Almost done with the house remodel, sell this place, and purchase my first live aboard! (Can hardly wait) .. Been perusing the classifieds, @ sail somethin' dot whatever, and seen a what seems to be a gem, and because they had listed their boat with a link for more info, is what landed me here on this site! Glad to be a member, (glad I stumbled upon it), and looking forward to meeting some of you good Salt's! Perhaps even share a drink together sometime in the near future! 

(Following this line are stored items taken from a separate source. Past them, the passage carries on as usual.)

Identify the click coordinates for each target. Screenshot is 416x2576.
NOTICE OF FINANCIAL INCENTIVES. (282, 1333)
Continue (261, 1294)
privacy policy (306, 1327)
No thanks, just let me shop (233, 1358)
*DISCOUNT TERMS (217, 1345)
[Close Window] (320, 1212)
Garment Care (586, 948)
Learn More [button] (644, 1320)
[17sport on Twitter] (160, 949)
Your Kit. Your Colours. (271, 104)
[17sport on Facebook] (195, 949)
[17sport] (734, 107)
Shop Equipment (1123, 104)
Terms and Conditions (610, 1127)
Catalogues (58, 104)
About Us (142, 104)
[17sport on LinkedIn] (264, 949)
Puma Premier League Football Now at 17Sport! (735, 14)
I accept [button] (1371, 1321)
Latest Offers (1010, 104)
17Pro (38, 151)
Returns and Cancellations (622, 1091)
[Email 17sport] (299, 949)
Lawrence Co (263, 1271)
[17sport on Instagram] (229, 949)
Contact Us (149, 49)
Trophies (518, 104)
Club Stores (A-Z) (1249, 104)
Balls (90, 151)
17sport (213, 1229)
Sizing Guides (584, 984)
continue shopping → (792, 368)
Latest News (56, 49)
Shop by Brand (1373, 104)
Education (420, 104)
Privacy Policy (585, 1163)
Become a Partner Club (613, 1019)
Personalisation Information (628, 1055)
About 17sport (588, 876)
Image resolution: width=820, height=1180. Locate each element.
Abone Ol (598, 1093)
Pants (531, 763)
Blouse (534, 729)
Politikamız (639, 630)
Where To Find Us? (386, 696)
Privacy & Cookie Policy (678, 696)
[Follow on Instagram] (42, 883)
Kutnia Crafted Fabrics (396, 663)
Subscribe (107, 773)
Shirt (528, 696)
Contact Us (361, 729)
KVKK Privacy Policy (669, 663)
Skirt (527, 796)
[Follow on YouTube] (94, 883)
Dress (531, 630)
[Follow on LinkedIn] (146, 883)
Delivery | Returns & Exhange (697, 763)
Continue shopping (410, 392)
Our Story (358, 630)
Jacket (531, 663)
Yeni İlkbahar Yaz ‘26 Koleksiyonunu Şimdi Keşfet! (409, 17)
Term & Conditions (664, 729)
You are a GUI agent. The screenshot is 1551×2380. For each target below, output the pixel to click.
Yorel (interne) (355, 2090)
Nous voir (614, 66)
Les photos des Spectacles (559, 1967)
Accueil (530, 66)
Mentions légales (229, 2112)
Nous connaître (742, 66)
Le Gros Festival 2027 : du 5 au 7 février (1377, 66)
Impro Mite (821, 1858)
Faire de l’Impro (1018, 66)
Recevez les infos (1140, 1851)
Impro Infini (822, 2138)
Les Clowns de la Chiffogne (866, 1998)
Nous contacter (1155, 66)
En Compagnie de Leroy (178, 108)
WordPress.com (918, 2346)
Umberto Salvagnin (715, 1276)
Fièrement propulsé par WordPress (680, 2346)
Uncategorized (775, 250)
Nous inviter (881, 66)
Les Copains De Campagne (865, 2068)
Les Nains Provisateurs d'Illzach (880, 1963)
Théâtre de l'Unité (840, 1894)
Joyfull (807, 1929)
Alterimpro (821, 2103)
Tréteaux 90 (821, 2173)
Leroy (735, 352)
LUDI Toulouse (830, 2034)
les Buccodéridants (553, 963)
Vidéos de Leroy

I do have a question for anyone's opinion: Is there a need/desire, for a master wood-worker, (with tools stowed aboard), for to be available for those in need of wood crafting in various ports? 

Reason I ask is because; I have been disabled for several years now, however I still have the ability to do, and still do smaller woodworking projects, just not in the arena that I was once in, i.e., custom libraries, furniture, cabinets, even work on larger vessels at one of the high end marinas in Detroit, involving both radius and arch dimensions, .. well just about anything custom, just not the size, (weight and I do not get along these days, nor the break-neck speed in which was necessary, in the commercial market. (Nor do Co's. like hiring persons on pain killers!.. lol!) So I am thinking I would bring along my portable tools and do some work on the side. I look forward to reading the answers you may provide, and again, I'm looking forward to getting back to the sea, and perhaps meet and sail with Ya's! Mike


----------



## ianjoub (Aug 3, 2014)

If you do something and do it well, there will always be work!

Welcome.


----------



## Donna_F (Nov 7, 2005)

Welcome to SailNet, Michael!


----------



## CatMan22 (Apr 16, 2012)

Welcome to Sailnet Mike, if you do follow through with your plan post your crusing route here in advance and maybe you can have some work lined up in the places you're going.


----------



## H.L.S. Barnacle (Sep 5, 2014)

Dear Sailors,

Wishing to put forth my gratitude to those whom have given me the warm welcome. 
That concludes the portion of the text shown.